И она всхлипнула. Ее плач напоминал бульканье варящейся в котелке картошки.

— Ты бы не мог… в последний раз сыграть на моей свадьбе?..

— Нет… нет… прости меня, Северюте… бога ради… я не смогу… Только не это, только не это!.. — запротестовал Миколюкас с несвойственным ему жаром и даже слегка оттолкнул девушку.

Он стал хватать ртом воздух, последние слова замерли у него на устах. Голова бессильно опустилась на грудь.

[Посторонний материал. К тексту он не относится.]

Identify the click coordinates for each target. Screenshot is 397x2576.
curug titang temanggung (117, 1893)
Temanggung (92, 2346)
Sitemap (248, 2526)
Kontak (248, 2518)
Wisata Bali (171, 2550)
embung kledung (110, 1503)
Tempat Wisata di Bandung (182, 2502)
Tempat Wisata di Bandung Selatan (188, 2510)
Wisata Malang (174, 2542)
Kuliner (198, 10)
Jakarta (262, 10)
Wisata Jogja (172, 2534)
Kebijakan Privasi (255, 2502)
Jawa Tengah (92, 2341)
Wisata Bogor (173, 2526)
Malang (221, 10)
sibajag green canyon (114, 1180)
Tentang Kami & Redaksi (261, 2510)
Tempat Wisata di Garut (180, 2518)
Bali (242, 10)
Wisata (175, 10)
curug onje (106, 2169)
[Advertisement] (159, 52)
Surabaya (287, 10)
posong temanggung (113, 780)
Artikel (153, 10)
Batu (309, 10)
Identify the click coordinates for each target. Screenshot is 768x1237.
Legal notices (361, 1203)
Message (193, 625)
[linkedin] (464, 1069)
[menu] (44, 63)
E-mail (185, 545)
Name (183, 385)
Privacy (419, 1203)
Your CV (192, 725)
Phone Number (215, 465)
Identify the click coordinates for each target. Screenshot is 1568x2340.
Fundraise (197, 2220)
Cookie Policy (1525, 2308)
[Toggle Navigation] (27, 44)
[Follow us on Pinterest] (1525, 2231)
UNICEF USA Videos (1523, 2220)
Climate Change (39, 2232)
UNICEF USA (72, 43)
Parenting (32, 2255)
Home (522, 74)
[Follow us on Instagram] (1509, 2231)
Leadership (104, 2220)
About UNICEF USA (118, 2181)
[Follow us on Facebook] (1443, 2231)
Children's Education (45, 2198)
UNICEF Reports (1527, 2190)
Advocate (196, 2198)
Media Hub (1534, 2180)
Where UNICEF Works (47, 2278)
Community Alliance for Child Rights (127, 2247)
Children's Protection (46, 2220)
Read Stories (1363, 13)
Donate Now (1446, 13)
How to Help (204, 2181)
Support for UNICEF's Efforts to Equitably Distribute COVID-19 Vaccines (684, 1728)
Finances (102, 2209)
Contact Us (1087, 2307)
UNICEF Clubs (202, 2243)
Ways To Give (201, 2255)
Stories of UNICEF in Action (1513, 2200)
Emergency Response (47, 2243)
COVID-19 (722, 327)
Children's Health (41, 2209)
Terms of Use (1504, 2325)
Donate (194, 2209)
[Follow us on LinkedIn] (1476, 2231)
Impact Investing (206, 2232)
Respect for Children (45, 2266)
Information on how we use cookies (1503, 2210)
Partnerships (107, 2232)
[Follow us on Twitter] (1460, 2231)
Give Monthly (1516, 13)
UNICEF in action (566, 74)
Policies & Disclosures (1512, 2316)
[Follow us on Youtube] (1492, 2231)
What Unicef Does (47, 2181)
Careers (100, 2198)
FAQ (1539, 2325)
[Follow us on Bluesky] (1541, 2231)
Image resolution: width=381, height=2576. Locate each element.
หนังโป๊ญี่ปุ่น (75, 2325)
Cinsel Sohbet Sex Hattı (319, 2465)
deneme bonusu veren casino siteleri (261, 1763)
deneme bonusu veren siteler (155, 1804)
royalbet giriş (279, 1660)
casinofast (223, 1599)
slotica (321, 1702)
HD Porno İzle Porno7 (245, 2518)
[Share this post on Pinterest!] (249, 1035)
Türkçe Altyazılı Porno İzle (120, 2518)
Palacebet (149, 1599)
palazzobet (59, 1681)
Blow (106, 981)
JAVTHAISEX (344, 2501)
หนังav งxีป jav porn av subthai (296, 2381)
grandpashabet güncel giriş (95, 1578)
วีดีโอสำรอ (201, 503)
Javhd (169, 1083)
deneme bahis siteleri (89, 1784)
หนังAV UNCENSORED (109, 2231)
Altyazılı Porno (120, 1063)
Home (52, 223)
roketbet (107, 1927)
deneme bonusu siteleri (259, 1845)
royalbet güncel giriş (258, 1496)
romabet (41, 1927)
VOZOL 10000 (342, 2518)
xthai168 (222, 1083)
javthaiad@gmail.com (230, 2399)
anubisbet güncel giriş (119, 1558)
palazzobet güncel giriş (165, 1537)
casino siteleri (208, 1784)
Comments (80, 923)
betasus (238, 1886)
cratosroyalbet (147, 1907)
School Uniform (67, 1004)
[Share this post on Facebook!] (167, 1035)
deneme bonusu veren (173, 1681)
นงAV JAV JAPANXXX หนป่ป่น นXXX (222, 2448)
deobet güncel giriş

— Миколюк, да что с тобой, а Миколюк?.. Да ты совсем не в себе… — перепугалась Северия, и вдруг ей сделалось так жаль своего друга, что она с женской пылкостью принялась ласкать его.

Как он пригож в полузабытьи! Как красив его тонкий профиль, и как юн и белолиц сам Миколюкас. Она только сейчас заметила, как он осунулся за последние недели. Будто снятый с креста великомученик: столько страдания в его полураскрытых губах.

Как безумная, она стала целовать его, прижимать к себе, прося в душе прощения за причиняемую боль. Она гладила Миколюкаса по лицу так ласково и любовно, что ему показалось это поцелуем ветерка. Перебирала пальцами его волосы, отводя пряди с покрытого испариной лба и не давая им снова упасть назад. И вновь целовала его щеки, лоб, губы.